What I Read – October 2025

Read:

Pick a Colour – Souvankham Thammavongsa (Knopf Canada, 2025) (narrated by Zoe Doyle)

White Nights – Fyodor Dostoevsky (Random House UK, 2025) (narrated by Luke Thompson)

After Birth – Elisa Albert (Mariner Books, 2015)

The Moonstone – Wilkie Collins (Penguin Classics, 1998)

Ripeness – Sarah Moss (MacMillan Audio, 2025) (narrated by Flora Montgomery)

The Bewitching – Silvia Moreno-Garcia (Del Rey, 2025)

Consider Yourself Kissed – Jessica Stanley (Doubleday Canada, 2025)

Did Not Finish:

A Dangerous Friendship – Robin Merle

I kept forgetting about this book. There’s something I really enjoy about books that focus on intense female friendships and so I was interested in this book. But I made it about halfway through and never felt like I had a good grounding of who these characters were.

Currently Reading:

The Fellowship of the Ring – J.R.R. Tolkien

Palace Walk – Naguib Mahfouz

Song of the Sun God – Shankari Chandran

2025 Reading Goals

Pages Read: 23, 710 (1, 455 in October)

Hours Listened: 296 hours, 3 minutes (17 hours, 39 minutes in October)

Goliaths Conquered: 7 (The Moonstone, at 478 pages, is a little under my 500 page threshold but I’m counting it anyway for October)

Translated Works: 13 (White Nights translated from Russian)

Pre-2024 TBR: 22 (White Nights from 2016 and Moonstone from 2023)
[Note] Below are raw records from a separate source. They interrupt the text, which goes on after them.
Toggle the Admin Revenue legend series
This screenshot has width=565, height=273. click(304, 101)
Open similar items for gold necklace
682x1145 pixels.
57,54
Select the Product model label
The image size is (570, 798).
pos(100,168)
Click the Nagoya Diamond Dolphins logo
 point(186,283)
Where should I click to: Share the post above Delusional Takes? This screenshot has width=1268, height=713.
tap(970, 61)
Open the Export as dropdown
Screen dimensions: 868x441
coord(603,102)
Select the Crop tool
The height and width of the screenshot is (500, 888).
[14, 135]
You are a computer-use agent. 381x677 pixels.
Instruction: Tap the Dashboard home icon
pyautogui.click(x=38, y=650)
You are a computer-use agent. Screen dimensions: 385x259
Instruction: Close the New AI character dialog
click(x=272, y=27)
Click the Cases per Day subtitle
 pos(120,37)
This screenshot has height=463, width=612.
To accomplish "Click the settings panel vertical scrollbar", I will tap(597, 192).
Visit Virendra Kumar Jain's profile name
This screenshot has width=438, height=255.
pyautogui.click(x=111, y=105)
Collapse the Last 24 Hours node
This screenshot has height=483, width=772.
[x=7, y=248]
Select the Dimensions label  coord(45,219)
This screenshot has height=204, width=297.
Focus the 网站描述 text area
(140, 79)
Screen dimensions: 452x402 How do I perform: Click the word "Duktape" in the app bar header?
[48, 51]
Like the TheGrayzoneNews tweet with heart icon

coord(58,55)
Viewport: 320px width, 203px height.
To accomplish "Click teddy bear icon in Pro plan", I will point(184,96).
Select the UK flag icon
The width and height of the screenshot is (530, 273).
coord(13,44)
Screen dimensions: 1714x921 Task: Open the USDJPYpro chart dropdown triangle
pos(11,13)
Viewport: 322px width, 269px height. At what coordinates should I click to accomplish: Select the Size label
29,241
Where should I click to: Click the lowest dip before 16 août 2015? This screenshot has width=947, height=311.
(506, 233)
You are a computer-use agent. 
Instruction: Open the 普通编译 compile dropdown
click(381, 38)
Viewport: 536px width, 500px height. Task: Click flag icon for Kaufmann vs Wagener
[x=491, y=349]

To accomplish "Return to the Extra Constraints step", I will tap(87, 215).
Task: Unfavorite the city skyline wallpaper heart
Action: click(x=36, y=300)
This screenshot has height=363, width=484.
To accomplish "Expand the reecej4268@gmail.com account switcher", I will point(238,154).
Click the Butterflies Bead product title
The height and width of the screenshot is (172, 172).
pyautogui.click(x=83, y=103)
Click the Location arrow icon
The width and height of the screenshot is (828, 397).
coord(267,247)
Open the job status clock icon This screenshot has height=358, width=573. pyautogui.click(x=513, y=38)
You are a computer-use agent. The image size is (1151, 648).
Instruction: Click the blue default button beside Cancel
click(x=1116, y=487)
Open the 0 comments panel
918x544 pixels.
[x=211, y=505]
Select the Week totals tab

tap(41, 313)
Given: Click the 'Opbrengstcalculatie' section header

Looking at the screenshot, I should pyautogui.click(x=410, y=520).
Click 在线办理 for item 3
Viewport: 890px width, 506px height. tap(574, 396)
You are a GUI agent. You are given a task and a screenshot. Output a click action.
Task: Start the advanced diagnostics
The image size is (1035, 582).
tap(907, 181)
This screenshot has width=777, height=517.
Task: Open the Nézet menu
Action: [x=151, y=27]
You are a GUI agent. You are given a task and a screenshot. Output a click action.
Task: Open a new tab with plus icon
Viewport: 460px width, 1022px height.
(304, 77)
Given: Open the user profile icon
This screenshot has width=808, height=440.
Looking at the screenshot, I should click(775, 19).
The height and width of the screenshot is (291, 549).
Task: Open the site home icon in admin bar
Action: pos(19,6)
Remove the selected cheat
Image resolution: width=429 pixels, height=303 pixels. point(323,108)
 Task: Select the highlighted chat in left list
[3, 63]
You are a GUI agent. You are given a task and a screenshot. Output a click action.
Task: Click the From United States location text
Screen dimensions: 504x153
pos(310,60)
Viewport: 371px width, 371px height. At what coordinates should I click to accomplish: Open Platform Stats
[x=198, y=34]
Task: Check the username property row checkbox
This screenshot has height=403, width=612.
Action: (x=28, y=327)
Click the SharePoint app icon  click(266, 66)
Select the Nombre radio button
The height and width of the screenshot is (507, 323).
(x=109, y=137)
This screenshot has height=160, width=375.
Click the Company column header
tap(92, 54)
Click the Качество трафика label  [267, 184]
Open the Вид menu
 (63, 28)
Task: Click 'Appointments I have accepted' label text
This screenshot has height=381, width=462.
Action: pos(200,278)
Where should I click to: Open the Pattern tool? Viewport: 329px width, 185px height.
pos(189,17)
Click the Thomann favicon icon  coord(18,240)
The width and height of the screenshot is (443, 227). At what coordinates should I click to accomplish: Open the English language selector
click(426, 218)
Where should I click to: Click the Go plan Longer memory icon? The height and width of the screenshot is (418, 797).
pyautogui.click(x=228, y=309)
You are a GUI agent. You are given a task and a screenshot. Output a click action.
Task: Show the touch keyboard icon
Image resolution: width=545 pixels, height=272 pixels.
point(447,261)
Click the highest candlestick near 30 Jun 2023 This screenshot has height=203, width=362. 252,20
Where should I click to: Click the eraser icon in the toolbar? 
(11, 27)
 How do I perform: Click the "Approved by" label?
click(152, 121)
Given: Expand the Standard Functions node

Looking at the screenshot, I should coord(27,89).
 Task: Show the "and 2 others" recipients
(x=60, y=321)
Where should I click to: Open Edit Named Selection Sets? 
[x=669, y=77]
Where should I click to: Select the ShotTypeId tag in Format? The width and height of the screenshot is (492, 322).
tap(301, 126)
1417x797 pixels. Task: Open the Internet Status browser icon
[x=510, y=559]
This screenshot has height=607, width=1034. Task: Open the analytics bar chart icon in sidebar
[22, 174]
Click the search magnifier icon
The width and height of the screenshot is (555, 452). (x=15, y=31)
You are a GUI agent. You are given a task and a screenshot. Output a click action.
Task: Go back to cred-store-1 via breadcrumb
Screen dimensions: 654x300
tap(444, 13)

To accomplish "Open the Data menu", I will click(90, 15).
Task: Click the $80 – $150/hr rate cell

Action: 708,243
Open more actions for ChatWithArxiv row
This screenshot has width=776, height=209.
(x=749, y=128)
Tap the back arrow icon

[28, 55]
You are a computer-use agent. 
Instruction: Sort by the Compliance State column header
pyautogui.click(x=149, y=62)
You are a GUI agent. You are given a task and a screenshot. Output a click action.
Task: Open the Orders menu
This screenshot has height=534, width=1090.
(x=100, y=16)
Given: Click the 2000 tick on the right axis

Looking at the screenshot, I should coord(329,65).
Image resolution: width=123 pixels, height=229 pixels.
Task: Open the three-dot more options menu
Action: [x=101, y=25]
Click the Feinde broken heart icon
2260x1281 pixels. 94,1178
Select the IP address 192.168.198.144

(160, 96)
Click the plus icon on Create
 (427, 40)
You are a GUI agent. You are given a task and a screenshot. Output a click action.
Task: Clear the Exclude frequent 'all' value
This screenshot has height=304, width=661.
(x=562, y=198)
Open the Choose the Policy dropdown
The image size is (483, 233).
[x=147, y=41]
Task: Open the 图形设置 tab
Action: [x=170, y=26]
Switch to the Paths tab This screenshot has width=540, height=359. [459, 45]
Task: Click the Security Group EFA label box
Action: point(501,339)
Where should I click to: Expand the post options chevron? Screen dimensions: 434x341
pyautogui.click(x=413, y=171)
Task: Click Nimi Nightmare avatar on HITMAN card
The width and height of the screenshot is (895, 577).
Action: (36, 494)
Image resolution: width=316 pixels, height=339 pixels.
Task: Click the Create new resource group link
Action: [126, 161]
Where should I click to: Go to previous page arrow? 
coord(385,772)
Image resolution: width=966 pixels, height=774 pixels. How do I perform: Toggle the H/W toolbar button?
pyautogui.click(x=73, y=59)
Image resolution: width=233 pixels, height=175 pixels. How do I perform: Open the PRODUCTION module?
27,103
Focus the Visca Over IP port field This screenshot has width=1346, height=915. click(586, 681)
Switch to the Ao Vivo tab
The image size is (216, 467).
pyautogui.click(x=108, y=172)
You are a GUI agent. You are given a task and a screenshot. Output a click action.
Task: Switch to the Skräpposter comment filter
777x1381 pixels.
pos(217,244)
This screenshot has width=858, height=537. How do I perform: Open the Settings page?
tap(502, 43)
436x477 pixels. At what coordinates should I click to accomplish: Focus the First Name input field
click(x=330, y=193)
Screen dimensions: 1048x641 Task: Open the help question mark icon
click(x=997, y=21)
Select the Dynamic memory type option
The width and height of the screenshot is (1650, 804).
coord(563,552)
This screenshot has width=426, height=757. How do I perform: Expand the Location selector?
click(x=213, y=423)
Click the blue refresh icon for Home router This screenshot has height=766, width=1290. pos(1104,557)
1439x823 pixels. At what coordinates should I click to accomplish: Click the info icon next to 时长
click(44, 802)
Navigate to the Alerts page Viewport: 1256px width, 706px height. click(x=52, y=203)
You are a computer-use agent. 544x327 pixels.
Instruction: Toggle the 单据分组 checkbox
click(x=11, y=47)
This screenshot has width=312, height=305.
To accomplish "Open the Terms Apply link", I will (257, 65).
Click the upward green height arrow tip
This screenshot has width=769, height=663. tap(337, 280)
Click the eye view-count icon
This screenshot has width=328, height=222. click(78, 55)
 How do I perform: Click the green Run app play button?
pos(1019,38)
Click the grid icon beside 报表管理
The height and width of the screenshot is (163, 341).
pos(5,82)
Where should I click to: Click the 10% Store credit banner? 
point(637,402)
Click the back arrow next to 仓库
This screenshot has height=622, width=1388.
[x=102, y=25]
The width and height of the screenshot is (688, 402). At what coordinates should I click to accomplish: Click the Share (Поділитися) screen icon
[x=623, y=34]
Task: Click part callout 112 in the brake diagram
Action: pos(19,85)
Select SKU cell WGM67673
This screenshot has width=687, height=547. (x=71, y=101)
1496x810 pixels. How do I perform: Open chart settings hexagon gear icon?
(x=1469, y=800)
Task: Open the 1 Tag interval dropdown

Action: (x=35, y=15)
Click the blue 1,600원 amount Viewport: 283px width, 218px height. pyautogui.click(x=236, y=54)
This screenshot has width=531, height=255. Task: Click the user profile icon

Current TBR: 131 (previously 136)

Thoughts:

My total was a little smaller this month at 7 books read, which I’m at least partially blaming on the fact that I’m about halfway through two very large books – Palace Walk and Song of the Sun God. I’m enjoying them both and learning a lot but neither is a book that I find easy to absorb large amounts of at a time. I tried to balance out my reading with somewhat lighter books like The Bewitching and Consider Yourself Kissed. No real standouts for October. I liked what I read but wasn’t blown away by anything. I enjoyed The Moonstone and can recognize its place in literary history but I also felt like it went on too long. After Birth was a powerful exploration of postpartum maternal life and it’s the sort of book that I’m glad exists but it also didn’t speak to me personal or my experiences.

What’s Next:

I picked up a copy of Moon Tiger by Penelope Lively on a friend’s recommendation and am waiting to finish Palace Walk before I start it. (They’re both set in Cairo though with, I imagine, very different characters.) I think my next audiobook will be an ALC I have of Eimear McBride’s new novel, The City Changes Its Face. And, of course, I have one more month to work on my 10 Books of Autumn List.

Let’s see how I’m doing:

  1. The Postcard – Anne Berest (translation)
  2. Conjectures of a Guilty Bystander – Thomas Merton (non-fiction
  3. Visions From San Francisco Bay – Cseslaw Milosz (translation, non-fiction)
  4. A Theatre for Dreamers – Polly Samson
  5. The Paper Wife – Linda Spalding
  6. Divisadero – Michael Ondaatje (re-read)
  7. A Horse at Night – Amina Cain (non-fiction
  8. The Bewitching – Silvia Moreno-Garcia (ARC)
  9. The Moonstone – Wilkie Collins
  10. The Boy From the Sea – Garrett Carr

3 thoughts on “What I Read – October 2025”

  1. Ooh I love The Moonstone! Its form is so innovative and works so well with the story it wants to tell. Also, huge fan of both Palace Walk and Moon Tiger. Palace Walk definitely does take a lot of focus, but I found it hugely rewarding in the end. And Moon Tiger is just gorgeous.

  2. I always internally giggle and groan when you write something like “I only read 7 books this month.” That means you’re reading almost two books per week, which, let’s be honest, is quite speedy! I know you’re not reading mass-market romances that are easy to breeze through. You’re a beast of a reader! The giggle stems from you seeming disappointed in yourself, and the groan comes from me wondering how on earth someone could lament “only” reading 7 books! I’m bummed that The Moonstone dragged; I know that novel was a favorite of my spouse when he was in college. Are you going to do a full review?

    1. It is silly! I’m only comparing myself to my best reading months so it definitely isn’t meant to be disparaging. Sometimes u get to the end of the month and I feel like I’ve read more than a previous month but the count is lower.

      I enjoyed Moonstone but I don’t feel like I have that much to say about it.